In the week since the firing of Gen. Stanley McChrystal and his replacement by Petraeus, it has become clear that the shift in command is bound up with a decision to significantly step up the killing and wounding of Afghan civilians in an effort to crush the massive popular support for anti-US insurgents. A series of articles—including the original Rolling Stone article that led to McChrystal’s firing—have pointed to restrictions in McChrystal’s rules of engagement that somewhat limited US firepower in the name of reducing civilian casualties.
A New York Times article that appeared on the day of McChrystal’s firing quoted unnamed soldiers complaining of “being handcuffed” by limits on the use of lethal force.
Responding to written questions prior to his testimony, Petraeus wrote, “One of my highest priorities…will be to assess the effect of our ROE [rules of engagement] on the safety of our forces and the successful conduct of our mission.”
Petraeus emphasized in his opening remarks, “Those on the ground must have all the support they need when they are in a tough situation… I am keenly aware of concerns by some of our troopers on the ground about the application of our rules of engagement and the tactical directive. They should know that I will look very hard at this issue.”
The driving force behind concerns over the rules of engagement is not the sentiment of soldiers, but the failure of the US military to suppress the anti-occupation insurgency. US policy makers have concluded that the Taliban and other insurgent groups have widespread and growing popular support, which must be answered by more killing and terrorizing of the Afghan people.
One focus of questioning on Tuesday was the use of air strikes. Many of the most brutal atrocities against civilian populations have occurred when the US called in air power to respond to military engagements, annihilating whatever buildings might be in the area. Petraeus made clear that he would give greater latitude in the use of air power in Afghanistan.
“My sense is that the tough fighting will continue; indeed, it may get more intense in the next few months,” Petraeus added.

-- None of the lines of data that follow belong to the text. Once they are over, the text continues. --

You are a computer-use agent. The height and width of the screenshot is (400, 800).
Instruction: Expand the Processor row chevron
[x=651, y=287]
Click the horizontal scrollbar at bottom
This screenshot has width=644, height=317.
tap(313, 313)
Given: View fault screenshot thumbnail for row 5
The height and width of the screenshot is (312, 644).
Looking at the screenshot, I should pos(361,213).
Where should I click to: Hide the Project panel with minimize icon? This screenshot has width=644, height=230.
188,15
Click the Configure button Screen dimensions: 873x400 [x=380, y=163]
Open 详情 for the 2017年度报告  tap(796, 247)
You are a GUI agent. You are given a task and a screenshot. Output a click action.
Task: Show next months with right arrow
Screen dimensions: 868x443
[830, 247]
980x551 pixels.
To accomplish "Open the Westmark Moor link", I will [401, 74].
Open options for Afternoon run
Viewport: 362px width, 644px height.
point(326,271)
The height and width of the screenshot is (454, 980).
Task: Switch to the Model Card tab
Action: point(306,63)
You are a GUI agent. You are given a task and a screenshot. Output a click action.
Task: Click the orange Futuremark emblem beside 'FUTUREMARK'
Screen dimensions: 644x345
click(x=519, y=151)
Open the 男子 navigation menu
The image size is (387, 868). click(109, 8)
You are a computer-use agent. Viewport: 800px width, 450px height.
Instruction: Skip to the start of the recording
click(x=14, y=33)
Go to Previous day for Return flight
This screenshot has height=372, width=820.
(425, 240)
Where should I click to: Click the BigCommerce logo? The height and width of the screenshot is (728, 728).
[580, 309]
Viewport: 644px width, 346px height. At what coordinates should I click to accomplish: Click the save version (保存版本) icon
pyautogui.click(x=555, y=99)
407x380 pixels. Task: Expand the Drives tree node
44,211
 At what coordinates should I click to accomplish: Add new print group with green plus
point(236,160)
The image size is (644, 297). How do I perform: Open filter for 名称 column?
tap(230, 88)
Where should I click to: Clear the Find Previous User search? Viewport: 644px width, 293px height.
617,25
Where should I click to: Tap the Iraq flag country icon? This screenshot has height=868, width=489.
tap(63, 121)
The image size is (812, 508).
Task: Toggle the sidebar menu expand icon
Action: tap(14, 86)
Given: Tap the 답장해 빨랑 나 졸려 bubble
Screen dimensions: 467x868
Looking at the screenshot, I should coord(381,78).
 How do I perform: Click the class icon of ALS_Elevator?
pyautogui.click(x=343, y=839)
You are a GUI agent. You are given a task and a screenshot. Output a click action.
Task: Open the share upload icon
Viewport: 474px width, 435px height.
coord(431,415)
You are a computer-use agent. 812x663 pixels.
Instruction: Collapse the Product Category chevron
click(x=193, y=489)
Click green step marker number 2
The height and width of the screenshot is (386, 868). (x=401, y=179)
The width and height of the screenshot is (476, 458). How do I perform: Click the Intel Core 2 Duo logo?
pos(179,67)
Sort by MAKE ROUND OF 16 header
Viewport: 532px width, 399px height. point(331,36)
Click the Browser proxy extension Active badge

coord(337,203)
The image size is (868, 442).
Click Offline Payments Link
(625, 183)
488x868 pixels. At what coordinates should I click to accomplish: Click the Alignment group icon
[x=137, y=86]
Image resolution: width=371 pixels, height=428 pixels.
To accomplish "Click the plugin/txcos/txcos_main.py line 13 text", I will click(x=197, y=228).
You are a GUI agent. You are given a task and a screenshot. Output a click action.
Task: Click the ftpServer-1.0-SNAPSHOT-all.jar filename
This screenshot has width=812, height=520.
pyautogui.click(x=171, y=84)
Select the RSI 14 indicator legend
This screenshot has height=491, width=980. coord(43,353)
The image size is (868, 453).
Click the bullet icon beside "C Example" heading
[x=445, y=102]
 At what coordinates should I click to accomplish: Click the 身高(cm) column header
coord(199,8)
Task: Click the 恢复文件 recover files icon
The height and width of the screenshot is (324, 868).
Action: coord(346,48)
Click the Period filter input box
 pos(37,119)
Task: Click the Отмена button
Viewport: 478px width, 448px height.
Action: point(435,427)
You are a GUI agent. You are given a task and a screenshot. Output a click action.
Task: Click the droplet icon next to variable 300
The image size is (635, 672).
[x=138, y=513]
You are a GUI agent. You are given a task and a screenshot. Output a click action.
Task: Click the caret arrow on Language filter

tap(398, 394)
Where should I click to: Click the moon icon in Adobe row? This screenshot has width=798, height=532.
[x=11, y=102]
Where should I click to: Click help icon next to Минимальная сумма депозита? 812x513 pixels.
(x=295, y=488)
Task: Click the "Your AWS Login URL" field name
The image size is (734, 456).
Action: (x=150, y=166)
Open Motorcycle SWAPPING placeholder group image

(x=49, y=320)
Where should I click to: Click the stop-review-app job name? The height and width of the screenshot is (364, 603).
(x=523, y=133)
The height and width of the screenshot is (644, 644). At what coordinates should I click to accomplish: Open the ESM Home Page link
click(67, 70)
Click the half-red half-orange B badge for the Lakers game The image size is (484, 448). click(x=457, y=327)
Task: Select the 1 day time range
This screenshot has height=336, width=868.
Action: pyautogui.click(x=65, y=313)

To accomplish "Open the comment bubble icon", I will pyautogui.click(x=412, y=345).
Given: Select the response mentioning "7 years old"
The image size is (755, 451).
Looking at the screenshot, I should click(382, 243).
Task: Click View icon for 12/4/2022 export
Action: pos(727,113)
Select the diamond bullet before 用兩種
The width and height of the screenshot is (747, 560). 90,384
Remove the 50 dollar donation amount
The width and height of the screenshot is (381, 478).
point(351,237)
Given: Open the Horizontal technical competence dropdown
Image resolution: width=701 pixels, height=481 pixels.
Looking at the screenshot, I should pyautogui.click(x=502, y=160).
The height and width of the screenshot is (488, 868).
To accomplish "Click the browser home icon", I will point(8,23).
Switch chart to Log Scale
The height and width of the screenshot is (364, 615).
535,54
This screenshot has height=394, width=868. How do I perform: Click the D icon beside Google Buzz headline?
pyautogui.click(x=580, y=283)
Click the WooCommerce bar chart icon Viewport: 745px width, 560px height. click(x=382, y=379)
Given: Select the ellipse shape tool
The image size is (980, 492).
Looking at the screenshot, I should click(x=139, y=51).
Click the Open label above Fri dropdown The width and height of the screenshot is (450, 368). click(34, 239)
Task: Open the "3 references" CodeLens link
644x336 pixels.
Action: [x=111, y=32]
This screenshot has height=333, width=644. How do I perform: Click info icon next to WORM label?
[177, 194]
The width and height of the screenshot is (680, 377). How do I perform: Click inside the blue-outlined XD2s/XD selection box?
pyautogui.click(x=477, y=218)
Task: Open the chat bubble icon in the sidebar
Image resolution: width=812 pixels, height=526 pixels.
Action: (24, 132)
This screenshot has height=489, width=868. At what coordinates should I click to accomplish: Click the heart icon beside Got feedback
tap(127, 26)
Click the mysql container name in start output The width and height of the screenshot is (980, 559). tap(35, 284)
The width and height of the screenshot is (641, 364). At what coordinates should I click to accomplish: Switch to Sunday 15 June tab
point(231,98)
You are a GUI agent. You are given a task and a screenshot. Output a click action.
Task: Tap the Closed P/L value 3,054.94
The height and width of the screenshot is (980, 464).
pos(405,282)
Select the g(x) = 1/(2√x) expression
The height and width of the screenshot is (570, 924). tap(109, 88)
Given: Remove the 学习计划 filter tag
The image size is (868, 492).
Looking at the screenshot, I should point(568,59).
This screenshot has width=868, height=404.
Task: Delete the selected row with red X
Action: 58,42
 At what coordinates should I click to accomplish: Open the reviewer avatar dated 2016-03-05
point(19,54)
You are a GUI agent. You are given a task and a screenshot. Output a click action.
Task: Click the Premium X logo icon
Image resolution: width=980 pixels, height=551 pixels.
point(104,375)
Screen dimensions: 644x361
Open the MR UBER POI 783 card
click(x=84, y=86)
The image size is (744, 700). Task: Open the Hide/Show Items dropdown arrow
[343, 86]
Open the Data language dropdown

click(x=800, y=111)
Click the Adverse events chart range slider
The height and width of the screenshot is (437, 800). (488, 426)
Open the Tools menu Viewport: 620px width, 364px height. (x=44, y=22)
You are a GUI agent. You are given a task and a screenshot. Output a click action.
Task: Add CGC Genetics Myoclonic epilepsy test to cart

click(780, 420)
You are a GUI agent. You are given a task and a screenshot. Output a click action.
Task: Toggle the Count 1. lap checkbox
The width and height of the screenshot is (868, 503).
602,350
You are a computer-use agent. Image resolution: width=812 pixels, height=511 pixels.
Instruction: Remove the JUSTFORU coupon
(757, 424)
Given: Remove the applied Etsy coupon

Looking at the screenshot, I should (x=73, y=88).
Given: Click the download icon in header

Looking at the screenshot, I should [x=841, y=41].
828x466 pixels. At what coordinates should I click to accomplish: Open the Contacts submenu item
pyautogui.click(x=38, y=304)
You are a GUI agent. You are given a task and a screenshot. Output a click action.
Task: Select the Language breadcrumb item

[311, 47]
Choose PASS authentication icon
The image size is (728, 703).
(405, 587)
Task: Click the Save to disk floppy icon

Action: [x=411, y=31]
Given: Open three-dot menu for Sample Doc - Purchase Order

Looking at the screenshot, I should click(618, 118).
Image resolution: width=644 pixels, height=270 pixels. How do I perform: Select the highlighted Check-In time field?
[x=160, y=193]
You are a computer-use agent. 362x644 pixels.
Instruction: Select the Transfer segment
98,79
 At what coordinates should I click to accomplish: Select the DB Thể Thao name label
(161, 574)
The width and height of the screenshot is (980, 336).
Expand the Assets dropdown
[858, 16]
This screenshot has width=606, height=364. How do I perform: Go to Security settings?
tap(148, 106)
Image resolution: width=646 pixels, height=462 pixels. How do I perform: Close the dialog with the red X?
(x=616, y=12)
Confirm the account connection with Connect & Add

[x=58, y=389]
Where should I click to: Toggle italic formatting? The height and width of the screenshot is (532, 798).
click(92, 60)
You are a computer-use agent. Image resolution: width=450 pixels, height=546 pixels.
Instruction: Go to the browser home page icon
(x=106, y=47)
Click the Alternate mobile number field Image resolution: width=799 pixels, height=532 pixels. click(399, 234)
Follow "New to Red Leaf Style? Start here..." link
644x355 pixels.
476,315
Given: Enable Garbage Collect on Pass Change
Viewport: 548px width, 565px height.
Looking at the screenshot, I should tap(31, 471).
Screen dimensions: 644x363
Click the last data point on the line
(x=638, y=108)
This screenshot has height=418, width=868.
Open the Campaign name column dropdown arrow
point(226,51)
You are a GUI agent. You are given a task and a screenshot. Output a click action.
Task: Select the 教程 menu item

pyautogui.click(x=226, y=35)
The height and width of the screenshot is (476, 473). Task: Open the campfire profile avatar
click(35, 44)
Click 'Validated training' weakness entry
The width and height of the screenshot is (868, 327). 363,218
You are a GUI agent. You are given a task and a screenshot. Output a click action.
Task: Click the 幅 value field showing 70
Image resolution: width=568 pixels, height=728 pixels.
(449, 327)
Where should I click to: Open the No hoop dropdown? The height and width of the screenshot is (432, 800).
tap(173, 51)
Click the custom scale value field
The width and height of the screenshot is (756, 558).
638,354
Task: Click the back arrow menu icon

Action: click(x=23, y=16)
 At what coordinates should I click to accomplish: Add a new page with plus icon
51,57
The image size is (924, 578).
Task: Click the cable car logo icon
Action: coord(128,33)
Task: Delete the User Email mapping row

Several senators questioned Petraeus on the July 2011 date given by Obama last year for the beginning of a drawdown of US forces. The date, announced at the same time the president announced he would increase the US troop level by 30,000, was conceived as a cynical means to deceive US public opinion, largely against the war, by packaging the escalation as a step toward ending the conflict.
At the same time, Obama made clear that any, even minimal, drawdown of troops would be determined by “conditions on the ground.”
As the crisis of the US occupation has deepened, the administration has come under pressure to make its long-term commitment to the war more explicit.
“As the President has stated, July 2011 is the point at which we will begin a transition phase in which the Afghan government will take more and more responsibility for its own security,” Petraeus wrote in response to questions submitted by the senators, echoing remarks of Obama from last week. “As the President has also indicated, July 2011 is not a date when we will be rapidly withdrawing our forces and switching off the lights and closing the door behind us.”
“It is going to be a number of years before Afghan forces can truly handle the security tasks in Afghanistan on their own,” Petraeus added. “The commitment to Afghanistan is necessarily, therefore, an enduring one.”
Obama himself has made statements in recent days responding to criticisms of comments attributed to Vice President Joe Biden that a large number of troops would leave in July 2011. On Sunday, Obama said at a press conference following the G20 summit in Toronto: “Now, there has been a lot of obsession around this whole issue of when do we leave. My focus right now is how do we make sure that what we’re doing there is successful, given the incredible sacrifices that our young men and women are putting in.”
By “success,” Obama means drowning in blood the entirely legitimate national resistance in Afghanistan to the US occupation.